Marianne Thyssen sera proposée comme commissaire européenne

Marianne Thyssen (CD&V) sera finalement proposée par la Belgique comme candidate au poste de commissaire européen. L’annonce a été faite officiellement ce jeudi matin par les co-formateurs Kris Peeters et Charles Michel au terme d'une difficile nuit de tractations à la Chambre.
BELGA/WAEM

Il a aussi été convenu que le poste de Premier ministre reviendrait à la famille libérale, un néerlandophone de l'Open VLD ou un francophone du MR. Le chef du gouvernement sera choisi à l'issue des négociations d'un accord de majorité.

Les co-formateurs Kris Peeters et Charles Michel ont fait rapport au roi ce jeudi matin. Le Palais a fait savoir dans un communiqué que la Roi leur a demandé de poursuivre leur mission.

Le premier ministre démissionnaire Elio Di Rupo a transmis jeudi au président-désigné de la Commission européenne, Jean-Claude Juncker, la candidature de Marianne Thyssen à la fonction de commissaire européen.

Mme Thyssen rencontrera M. Juncker dans l'après-midi ou en début de soirée et non à 10h comme cela était prévu.

La désignation de Marianne Thyssen à la Commission européenne constitue "un choix excellent", selon Jean-Claude Juncker, qui l'a fait savoir via sa porte-parole.

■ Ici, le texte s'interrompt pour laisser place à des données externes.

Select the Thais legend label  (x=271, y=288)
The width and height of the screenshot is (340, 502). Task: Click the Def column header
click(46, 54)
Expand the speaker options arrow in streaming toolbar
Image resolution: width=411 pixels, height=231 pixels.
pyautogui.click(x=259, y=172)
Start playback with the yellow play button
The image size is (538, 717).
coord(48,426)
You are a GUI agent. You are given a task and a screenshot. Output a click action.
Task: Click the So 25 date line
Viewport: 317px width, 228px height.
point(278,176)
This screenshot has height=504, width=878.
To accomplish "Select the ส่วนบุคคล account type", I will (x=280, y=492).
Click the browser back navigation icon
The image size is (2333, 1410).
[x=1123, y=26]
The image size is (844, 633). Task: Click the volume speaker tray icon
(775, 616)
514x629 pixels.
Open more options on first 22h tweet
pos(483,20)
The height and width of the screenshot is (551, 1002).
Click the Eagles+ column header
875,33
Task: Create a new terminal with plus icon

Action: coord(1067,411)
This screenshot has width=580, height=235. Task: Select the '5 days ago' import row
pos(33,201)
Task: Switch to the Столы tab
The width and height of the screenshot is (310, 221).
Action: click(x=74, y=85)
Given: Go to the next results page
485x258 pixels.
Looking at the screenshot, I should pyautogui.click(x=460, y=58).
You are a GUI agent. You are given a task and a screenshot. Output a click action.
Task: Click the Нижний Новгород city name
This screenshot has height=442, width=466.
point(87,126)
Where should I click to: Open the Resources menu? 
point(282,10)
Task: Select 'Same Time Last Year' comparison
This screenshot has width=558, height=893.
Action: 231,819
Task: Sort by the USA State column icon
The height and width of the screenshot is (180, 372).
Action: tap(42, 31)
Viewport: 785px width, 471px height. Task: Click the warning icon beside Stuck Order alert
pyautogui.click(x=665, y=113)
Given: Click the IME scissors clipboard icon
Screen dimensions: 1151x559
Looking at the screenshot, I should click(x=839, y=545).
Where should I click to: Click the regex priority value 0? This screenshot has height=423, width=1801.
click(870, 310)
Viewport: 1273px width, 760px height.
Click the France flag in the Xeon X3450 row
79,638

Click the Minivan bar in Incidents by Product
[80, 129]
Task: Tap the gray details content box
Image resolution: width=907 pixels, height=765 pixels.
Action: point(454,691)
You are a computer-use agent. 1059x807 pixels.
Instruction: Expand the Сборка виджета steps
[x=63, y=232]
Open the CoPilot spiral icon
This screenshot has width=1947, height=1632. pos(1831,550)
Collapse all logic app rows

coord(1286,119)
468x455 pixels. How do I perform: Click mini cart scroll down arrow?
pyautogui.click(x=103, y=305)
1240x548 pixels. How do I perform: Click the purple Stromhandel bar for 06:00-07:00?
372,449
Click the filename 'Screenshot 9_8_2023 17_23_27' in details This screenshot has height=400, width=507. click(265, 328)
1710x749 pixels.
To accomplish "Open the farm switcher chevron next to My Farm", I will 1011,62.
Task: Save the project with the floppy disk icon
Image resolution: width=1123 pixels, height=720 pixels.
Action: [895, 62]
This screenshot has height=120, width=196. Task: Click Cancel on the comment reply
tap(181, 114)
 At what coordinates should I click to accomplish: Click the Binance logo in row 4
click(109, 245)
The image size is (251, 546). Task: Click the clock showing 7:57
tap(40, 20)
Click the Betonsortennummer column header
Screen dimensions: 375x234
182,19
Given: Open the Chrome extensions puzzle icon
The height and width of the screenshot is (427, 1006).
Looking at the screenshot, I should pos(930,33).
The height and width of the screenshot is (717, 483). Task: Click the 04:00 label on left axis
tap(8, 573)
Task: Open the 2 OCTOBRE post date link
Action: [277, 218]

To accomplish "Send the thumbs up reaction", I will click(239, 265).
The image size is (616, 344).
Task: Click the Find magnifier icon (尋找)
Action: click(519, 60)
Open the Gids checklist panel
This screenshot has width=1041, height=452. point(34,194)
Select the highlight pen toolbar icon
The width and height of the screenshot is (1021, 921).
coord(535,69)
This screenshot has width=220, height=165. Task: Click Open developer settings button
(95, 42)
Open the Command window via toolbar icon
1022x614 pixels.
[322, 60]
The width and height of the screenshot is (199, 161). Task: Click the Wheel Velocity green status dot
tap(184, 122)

Un libéral Premier ministre

Cette décision signifie donc que Kris Peeters (CD&V) qui était préssenti à ce poste ne deviendra finalement pas le futur Premier ministre fédéral de la coalition de centre-droit (N-VA, MR, CD&V et Open VLD).

Kris Peeters a loué les qualités de Marianne Thyssen, le président du CD&V Wouter Beke soulignant pour sa part que cette "personnalité importante" renforcera la nouvelle équipe pour y prendre des décisions qui affecteront les Flamands dans leur vie quotidienne.

Ne pouvant prétendre au cumul des postes importants en raison de son poids relatif, le CD&V renonce dès lors à la fonction de Premier ministre. Nous choisissons de privilégier "le contenu", a commenté M. Beke après avoir justifié un "choix important" pour l'Europe. "Il n'y a pas que le '16' qui compte, il y a surtout le contenu de l'accord de gouvernement. Et on ne peut pas peser de la même façon qui si on était le plus grand parti", a-t-il fait valoir.

Le chef du prochain gouvernement sera donc libéral. "Lorsque l'accord de gouvernement sera conclu, la famille libérale proposera le nom du futur Premier ministre", a indiqué le coformateur Charles Michel sans vouloir se prononcer plus avant à ce stade.

On imagine qu'au vu des équilibres à respecter, il reviendra à un MR mais l'Open VLD n'a pas fermé la porte à la désignation d'un libéral flamand. "Il est vrai que la famille libérale est divisée en deux entités", a souligné la présidente Gwendolyn Rutten.

"On verra bien, ce sera quelqu'un de la famille libérale, la plus importante au sein de la coalition", a dit Alexander De Croo.

L'Open VLD est toutefois le plus petit des quatre partis de la future majorité.
Régulièrement cité comme futur Commissaire européen, le vice-premier ministre MR Didier Reynders n'a pas encore réagi à l'accord intervenu jeudi matin.

Il entre en ligne de compte pour le poste de Premier ministre tout comme son président de parti Charles Michel.

Qui est Marianne Thyssen ?

Née en 1956, Marianne Thyssen est la fille d’un boulanger et a étudié le droit à la KU Leuven. Après ses études elle a été engagée par la NCMV l’organisation chrétienne des classes moyennes aujourd’hui, Unizo l’union des entrepreneurs indépendants. Elle en est devenue la secrétaire-générale et a engagé le jeune Kris Peeters comme conseiller fiscal.

Elle a ensuite été engagée au cabinet de la secrétaire d’Etat à la Santé publique Wivina Demeester. En 1991 débute sa carrière de politique européenne. Marianne Thyssen est alors âgée de 35 ans. Au Parlement européen elle s’investit surtout dans des dossiers économiques et monétaires.

Sa popularité au sein et en dehors du CD&V grandit. En 2008, elle devient la première femme président du CD&V. Elle avait présenté sa démission suite à la défaite électorale de son parti en 2010.

Après les élections de 2009, Marianne Thyssen rejoint une nouvelle fois la commission économique et monétaire du Parlement européen. Dans le sillage de la crise financière, celle-ci doit traiter un volume sans précédent de projets législatifs. Marianne Thyssen joue un rôle de premier plan dans les négociations sur l'union bancaire.

Réélue en mai dernier, elle devait siéger à nouveau dans la commission ECON, mais les partis en ont décidé autrement. Elle rejoint la Commission de Jean-Claude Juncker, où elle espère décrocher un portefeuille important.